Es war Kimi. Sie war so blass wie immer und in der Hand hielt sie einen Bogen Pergament.

„Kimi! Setz dich doch, " lächelte Harry.

Kimi zögerte etwas, dann ließ sie sich in den gegenüberliegenden Sessel sinken.

„Wie geht es dir?" fragte Harry leise.

Kimi sah ihn nicht an, sie zuckte nur mit den Schultern. „Ich bin okay."

Harry senkte den Blick. Er hatte unglaubliches Mitleid mit der Kleinen. Gott, sie war gerade mal zwölf! Sie sollte mit ihren Freundinnen herumalbern, vielleicht die ersten Schminkversuche unternehmen, Jungen hinterher gucken – aber doch nicht jeden Tag zu sehen bekommen, wie Voldemort seine Opfer tötete! Sie hatte selber zwei Freunde verloren…

Aber Harry konnte Kimi nicht zwingen. Wenn sie nicht darüber reden wollte, wie es ihr wirklich ging, dann musste er das akzeptieren.

„Sarah hatte einen Bruder, ja?" versuchte er also rasch das Thema zu wechseln. Vielleicht tat es Kimi ja gut, wenn sie über Sarah redete.

Kimi nickte. „Jonathan. Er ist siebzehn. Wie Sarah von ihm erzählt hat…das klang nach einer Art Superman. Jonathan kann alles, weiß alles, jeder mag ihn…Sie hat ihn sehr geliebt. Sarah wollte bei ihrer Familie Weihnachten feiern…aber dann wollte Jonathan lieber mit seinen Freunden feiern. Ohne ihn wollte Sarah nicht. Sie…sie ist in Hogwarts geblieben…und wenn sie das nicht getan hätte, dann…dann…"

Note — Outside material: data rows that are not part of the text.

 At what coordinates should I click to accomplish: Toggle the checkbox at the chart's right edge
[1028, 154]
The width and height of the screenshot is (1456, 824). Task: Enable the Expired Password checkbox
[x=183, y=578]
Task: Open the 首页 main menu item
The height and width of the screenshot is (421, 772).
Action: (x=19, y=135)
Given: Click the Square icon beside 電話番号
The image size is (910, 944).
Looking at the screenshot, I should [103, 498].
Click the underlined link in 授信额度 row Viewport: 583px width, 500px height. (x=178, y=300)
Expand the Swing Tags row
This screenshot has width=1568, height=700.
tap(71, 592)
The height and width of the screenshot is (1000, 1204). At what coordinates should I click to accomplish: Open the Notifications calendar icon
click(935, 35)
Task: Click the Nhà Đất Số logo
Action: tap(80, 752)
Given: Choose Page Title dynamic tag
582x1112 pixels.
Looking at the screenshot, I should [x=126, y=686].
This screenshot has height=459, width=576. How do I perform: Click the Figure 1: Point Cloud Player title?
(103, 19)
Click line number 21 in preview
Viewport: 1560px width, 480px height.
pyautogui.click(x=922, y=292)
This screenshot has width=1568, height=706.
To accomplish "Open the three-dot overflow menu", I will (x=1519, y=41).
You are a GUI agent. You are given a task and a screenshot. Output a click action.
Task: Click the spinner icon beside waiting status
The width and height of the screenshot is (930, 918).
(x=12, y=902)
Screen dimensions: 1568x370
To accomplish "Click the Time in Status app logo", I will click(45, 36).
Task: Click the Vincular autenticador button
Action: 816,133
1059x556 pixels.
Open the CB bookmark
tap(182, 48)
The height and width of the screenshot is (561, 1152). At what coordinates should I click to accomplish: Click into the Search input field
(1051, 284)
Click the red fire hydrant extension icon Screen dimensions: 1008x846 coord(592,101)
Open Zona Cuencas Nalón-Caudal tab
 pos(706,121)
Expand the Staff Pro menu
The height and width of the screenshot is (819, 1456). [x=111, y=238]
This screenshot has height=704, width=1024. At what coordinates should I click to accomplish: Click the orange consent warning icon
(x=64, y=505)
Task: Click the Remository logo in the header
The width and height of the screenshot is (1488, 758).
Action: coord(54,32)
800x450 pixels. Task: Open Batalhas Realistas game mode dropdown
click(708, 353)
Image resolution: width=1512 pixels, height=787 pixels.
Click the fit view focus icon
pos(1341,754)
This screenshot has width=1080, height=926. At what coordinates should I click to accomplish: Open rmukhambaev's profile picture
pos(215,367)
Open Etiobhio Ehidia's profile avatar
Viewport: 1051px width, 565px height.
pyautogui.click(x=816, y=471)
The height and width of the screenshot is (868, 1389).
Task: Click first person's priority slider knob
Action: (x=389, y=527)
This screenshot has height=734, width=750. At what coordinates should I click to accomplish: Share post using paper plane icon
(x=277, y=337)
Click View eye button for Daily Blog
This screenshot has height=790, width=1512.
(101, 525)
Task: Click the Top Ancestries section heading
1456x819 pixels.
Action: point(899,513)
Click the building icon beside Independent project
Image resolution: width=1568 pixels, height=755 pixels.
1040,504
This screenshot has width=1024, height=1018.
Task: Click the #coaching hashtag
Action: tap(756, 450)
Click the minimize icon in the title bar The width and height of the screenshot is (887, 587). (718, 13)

Jetzt weinte Kimi. Sie schluchzte ganz herzzerreißend. Harry wusste gar nicht, wie er sich verhalten sollte. Sollte er sie in den Arm nehmen? Oder fühlte sie sich dann bedrängt? Sollte er ihr einfach nur ein Taschentuch reichen? Oder wirkte das desinteressiert?

Harry entschied sich für die erste Möglichkeit. Er stand auf, ging zu Kimis Sessel und zog sie in seine Arme. Sie zitterte und weinte noch heftiger.

„Schhh…" murmelte Harry leise. „Ist ja gut…"

Jetzt hob Kimi den Kopf. Sie sah wütend aus.

„Gar nichts ist gut!" fauchte sie, während ihr die Tränen über die Wangen strömten. „Sarah ist tot und Sean auch! Ich habe es vorausgesehen! Ich hätte etwas tun sollen…irgendwas…wozu mache ich denn sonst diese blöden Prophezeiungen? Ich hatte diese Morde verhindern können, aber ich habe es nicht getan, weil ich geglaubt habe, dass schon alles irgendwie in Ordnung käme! Die Prophezeiung von Sarah habe ich nicht ernst genommen, Seans habe ich ernst genommen, aber ich dachte, Dumbledore regelt das schon! Und jetzt sind sie beide tot…und so viele andere sterben ebenfalls."

„Aber das kannst du doch nicht verhindern," erwiderte Harry.

„Aber ich wünschte, ich könnte es!" murmelte Kimi. „Es ist sonst alles so…unsinnig. Wozu kriege ich diese Visionen, wenn ich es dann doch nicht ändern kann?"

Darauf wusste Harry nun auch keine Antwort. Kimi hatte ja Recht…was nützte es denn überhaupt?

„Ich schreibe mir jetzt öfter mit Charis", sagte Kimi jetzt. „Sie sagt, dass sie mehr als zehn Jahre gebraucht hat, bis sie es geschafft hat, dass ihre Visionen dann kamen, wenn sie es wollte."

Harry schloss kurz die Augen. Wie sollte Kimi das so lange durchhalten? Es war doch jetzt schon schlimm genug…

Harry starrte lange vor sich hin. Wenn er doch nur irgendwas tun könnte…

Kimis leises „Vielleicht sollte ich weggehen…" brachte ihn augenblicklich wieder in die Realität zurück.

„Weggehen?!" rief er entgeistert. „Was soll das denn jetzt?!"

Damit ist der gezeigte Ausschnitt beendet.